Добавить в цитаты Настройки чтения

Страница 34 из 42



Почти двухчасовое наблюдение окончательно успокоило обоих. За все это время из крайней саманной хатенки вышла только одна женщина, видно, немолодая, с палочкой и коромыслом. А когда Маша в своем кустарном туалете, похожая не то на нищенку, не то на ряженую, готова была отправиться в путь, со двора выехала телега, запряженная красно-бурой коровой. Она двинулась прямо к полосе.

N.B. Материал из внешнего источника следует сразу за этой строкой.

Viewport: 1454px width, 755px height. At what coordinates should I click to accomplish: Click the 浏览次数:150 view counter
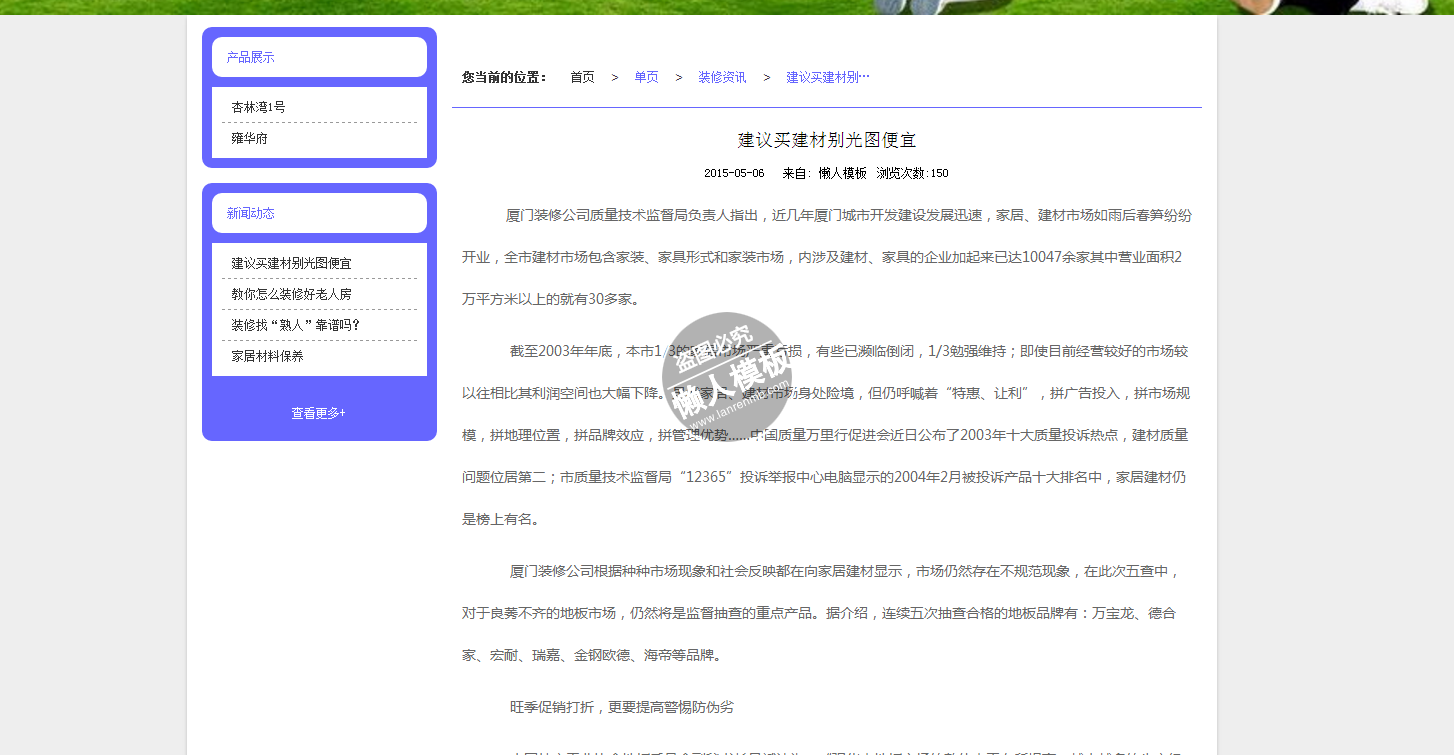click(x=912, y=173)
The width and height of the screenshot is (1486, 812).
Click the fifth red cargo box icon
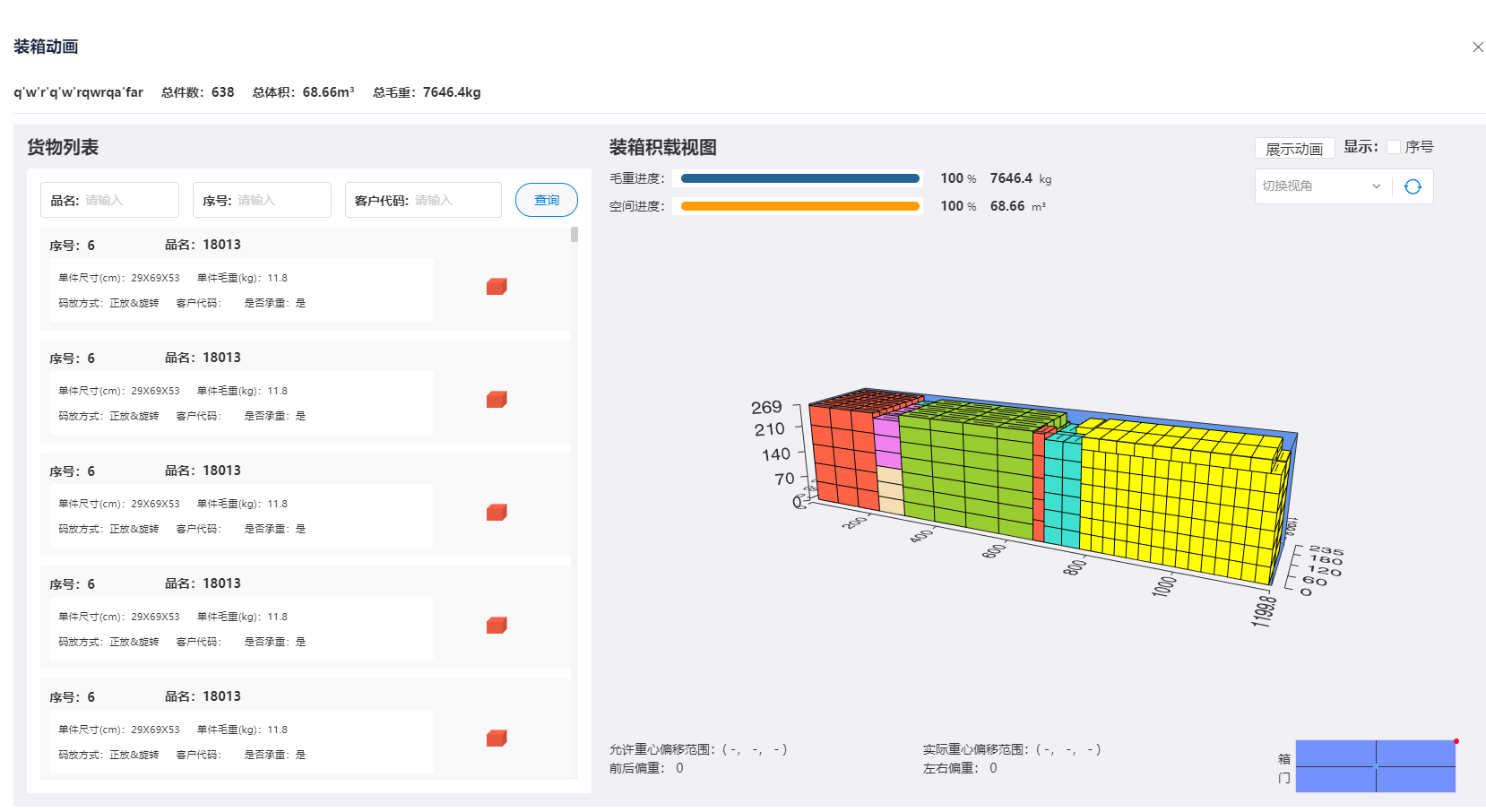(497, 738)
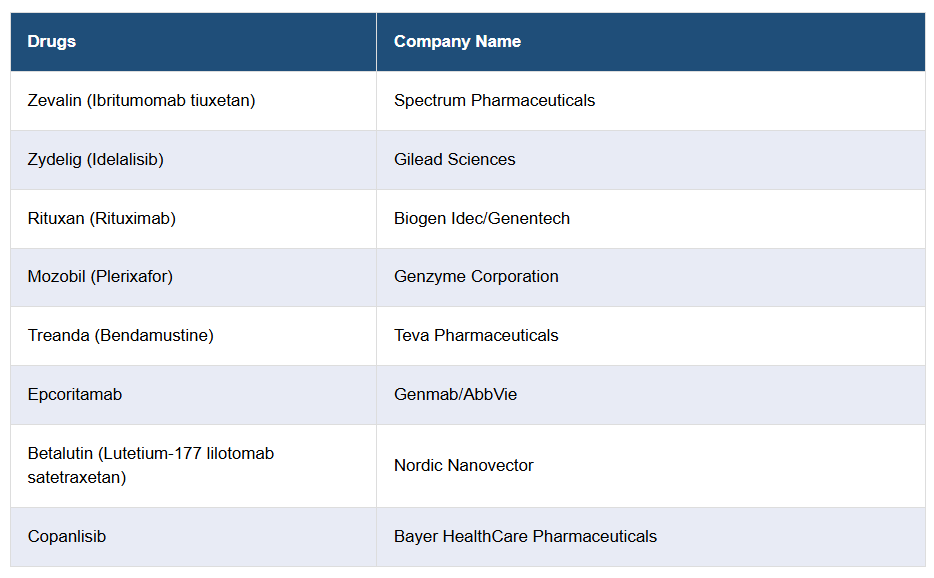Image resolution: width=934 pixels, height=578 pixels.
Task: Select the Epcoritamab drug entry
Action: coord(75,395)
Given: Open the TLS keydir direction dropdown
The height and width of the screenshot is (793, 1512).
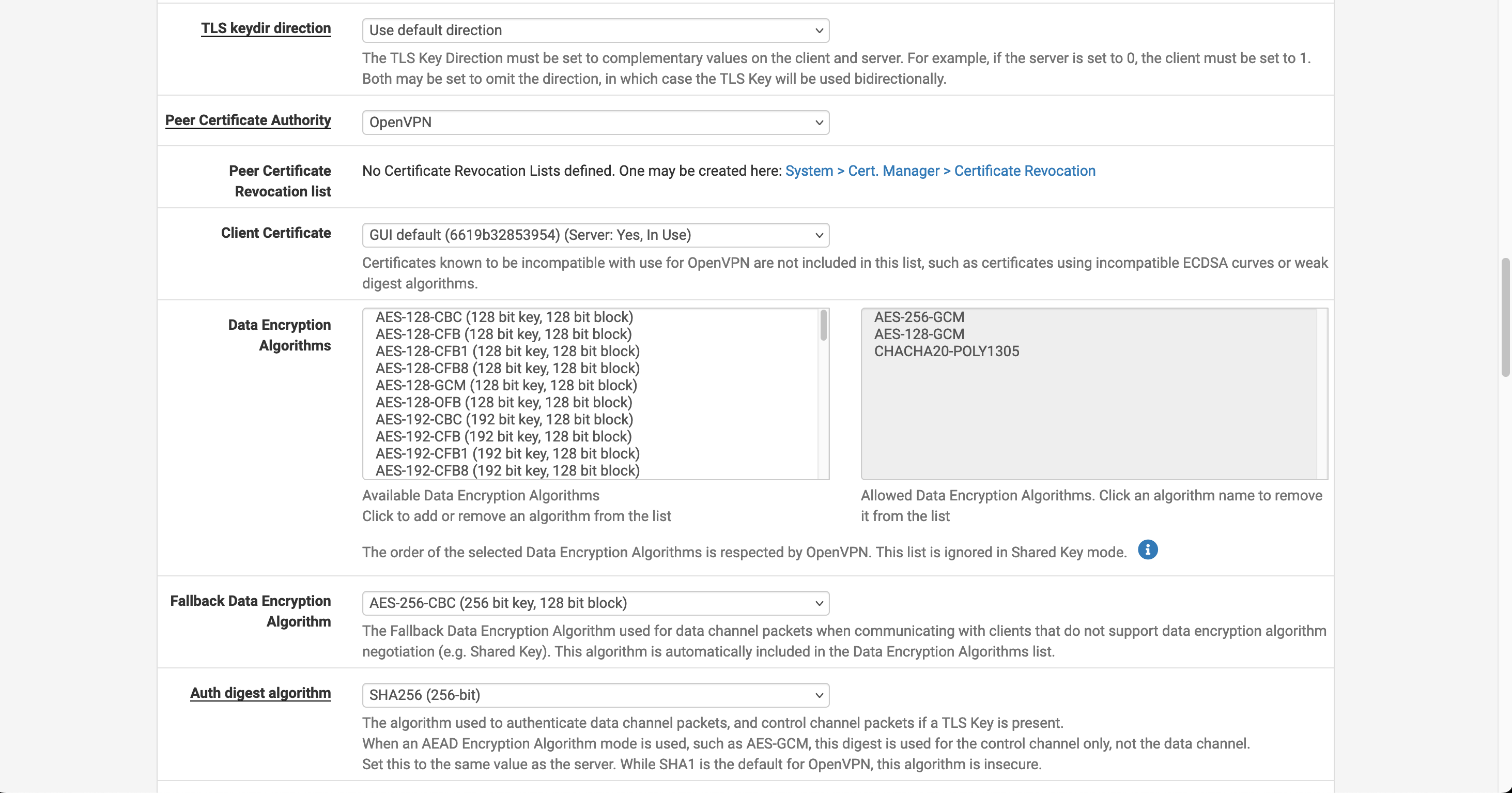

— Отставить разведку, — довольным голосом произнес Самусев. — Будем вести гражданскую дипломатию.

Женщина, погонявшая корову длинной хворостиной, время от времени нагибалась, сгребала в охапку кое-где золотившуюся на стерне солому, бросала ее в телегу. Видно, хутор отапливался, а может, и кормился остатками не очень тщательно убранного хлеба. Вблизи хутора стерня была чистой, прибранной. Здесь, ближе к полосе, еще лежали сухие валки необмолоченной пшеницы.

Женщина постепенно приближалась к опушке. Когда до нее оставалось не больше полусотни шагов, Самусев легонько тронул Машу за локоть:

— Давай!

Завидев поднявшуюся из-за кустов Иванову, казачка настороженно остановилась. Негромкий разговор, и Самусев с облегчением вздохнул — обе направлялись к опушке.

Как оказалось, немцев на хуторе не было. Заезжали, видно, разведчики, на мотоциклах и бронетранспортерах, однажды побывали и танкисты, но подолгу не задерживались.

— «Матка, яйки», «Матка, млеко». Нажрутся, наплещутся у криницы, вроде вутки, тай укатывають, слава тоби господи, — рассказывала Варя — так звали новую знакомую. — На окрестных хуторах, мабуть, много их, а мы сбич шляха. Курей-утей пострелялы. Да то перебедуется. Бабы наши як кошки хитрущие, в клунях теперь пусто, все, шо есть, позакопували. А уж для вас найдем и сальця и винця.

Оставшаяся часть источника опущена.